> **TASK GOAL**: Copy out, unchanged, every line from the start of the records to the line that contains "Given: Click the Current", and stop there.

□ □ □ □ □

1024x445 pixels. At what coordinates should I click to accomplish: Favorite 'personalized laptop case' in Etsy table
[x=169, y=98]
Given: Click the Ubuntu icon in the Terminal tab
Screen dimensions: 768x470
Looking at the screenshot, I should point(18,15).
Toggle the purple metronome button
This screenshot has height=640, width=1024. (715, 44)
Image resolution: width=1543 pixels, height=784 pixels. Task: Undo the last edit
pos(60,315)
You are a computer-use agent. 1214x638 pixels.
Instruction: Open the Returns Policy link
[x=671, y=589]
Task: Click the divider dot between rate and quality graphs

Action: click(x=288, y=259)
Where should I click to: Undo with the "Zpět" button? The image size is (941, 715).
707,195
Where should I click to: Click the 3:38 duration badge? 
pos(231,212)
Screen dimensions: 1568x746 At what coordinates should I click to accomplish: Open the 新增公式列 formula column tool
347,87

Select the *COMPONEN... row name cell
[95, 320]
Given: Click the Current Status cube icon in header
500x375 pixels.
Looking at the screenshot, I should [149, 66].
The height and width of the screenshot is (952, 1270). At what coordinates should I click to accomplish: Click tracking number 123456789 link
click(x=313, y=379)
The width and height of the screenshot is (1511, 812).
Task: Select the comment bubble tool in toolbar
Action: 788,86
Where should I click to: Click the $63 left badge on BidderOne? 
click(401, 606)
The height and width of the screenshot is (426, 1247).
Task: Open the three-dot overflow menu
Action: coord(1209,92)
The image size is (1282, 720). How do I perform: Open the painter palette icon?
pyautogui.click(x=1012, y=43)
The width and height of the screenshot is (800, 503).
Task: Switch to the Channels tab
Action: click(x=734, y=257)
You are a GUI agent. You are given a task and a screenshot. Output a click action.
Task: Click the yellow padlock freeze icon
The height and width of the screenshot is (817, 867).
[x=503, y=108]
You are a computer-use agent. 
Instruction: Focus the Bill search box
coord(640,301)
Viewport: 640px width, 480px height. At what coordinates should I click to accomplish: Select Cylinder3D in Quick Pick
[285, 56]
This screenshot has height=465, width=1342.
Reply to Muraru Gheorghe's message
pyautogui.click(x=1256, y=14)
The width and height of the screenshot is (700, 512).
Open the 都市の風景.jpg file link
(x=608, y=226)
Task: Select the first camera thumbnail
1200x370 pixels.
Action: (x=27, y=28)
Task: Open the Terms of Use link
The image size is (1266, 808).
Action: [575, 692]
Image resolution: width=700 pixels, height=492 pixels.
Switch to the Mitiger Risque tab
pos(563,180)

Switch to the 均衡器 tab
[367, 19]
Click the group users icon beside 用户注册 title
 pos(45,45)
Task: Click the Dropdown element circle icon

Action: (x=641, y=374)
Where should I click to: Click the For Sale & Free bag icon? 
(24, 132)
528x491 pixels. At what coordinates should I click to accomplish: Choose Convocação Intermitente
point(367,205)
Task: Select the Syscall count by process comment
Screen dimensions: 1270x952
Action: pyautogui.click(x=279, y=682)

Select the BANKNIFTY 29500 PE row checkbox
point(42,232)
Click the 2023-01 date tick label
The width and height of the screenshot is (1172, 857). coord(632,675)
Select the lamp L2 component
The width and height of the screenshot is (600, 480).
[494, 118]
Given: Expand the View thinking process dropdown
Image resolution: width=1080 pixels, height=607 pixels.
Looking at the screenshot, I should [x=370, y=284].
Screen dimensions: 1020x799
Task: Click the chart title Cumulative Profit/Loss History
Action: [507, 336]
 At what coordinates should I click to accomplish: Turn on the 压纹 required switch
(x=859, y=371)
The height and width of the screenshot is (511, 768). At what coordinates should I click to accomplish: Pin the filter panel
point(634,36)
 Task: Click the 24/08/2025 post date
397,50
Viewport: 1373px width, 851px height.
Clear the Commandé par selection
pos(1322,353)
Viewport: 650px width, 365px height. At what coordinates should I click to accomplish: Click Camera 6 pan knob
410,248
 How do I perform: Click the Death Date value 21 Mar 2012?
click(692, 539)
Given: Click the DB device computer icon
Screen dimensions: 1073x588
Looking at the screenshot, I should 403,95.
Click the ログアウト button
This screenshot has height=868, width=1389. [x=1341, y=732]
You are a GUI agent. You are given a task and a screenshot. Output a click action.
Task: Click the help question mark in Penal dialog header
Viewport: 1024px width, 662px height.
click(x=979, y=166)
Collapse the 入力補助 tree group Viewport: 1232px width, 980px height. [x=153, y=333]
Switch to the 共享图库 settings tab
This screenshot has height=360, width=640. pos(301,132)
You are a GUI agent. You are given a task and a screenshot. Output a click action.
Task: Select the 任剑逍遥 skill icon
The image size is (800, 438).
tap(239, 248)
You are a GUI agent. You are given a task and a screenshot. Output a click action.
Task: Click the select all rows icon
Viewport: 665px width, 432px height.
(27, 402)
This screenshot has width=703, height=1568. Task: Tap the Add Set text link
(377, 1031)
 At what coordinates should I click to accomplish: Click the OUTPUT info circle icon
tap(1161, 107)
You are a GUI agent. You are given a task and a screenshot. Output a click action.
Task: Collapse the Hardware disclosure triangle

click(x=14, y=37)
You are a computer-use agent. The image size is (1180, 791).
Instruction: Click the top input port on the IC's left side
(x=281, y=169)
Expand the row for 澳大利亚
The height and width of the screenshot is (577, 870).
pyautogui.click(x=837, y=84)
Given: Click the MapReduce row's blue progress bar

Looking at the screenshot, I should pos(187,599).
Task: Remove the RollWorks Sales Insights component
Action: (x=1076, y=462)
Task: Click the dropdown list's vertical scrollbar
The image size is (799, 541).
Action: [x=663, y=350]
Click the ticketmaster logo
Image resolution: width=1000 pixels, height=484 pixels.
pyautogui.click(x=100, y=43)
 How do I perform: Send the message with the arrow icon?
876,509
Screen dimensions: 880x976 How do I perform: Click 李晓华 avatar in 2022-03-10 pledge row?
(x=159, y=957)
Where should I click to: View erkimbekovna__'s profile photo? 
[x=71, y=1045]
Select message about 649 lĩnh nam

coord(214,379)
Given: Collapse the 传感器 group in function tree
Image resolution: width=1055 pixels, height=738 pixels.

□ □ □ □ □

> **EXERCISE OUTPUT**:
1024x445 pixels. At what coordinates should I click to accomplish: Favorite 'personalized laptop case' in Etsy table
[x=169, y=98]
Given: Click the Ubuntu icon in the Terminal tab
Screen dimensions: 768x470
Looking at the screenshot, I should point(18,15).
Toggle the purple metronome button
This screenshot has height=640, width=1024. (715, 44)
Image resolution: width=1543 pixels, height=784 pixels. Task: Undo the last edit
pos(60,315)
You are a computer-use agent. 1214x638 pixels.
Instruction: Open the Returns Policy link
[x=671, y=589]
Task: Click the divider dot between rate and quality graphs

Action: click(x=288, y=259)
Where should I click to: Undo with the "Zpět" button? The image size is (941, 715).
707,195
Where should I click to: Click the 3:38 duration badge? 
pos(231,212)
Screen dimensions: 1568x746 At what coordinates should I click to accomplish: Open the 新增公式列 formula column tool
347,87

Select the *COMPONEN... row name cell
[95, 320]
Given: Click the Current Status cube icon in header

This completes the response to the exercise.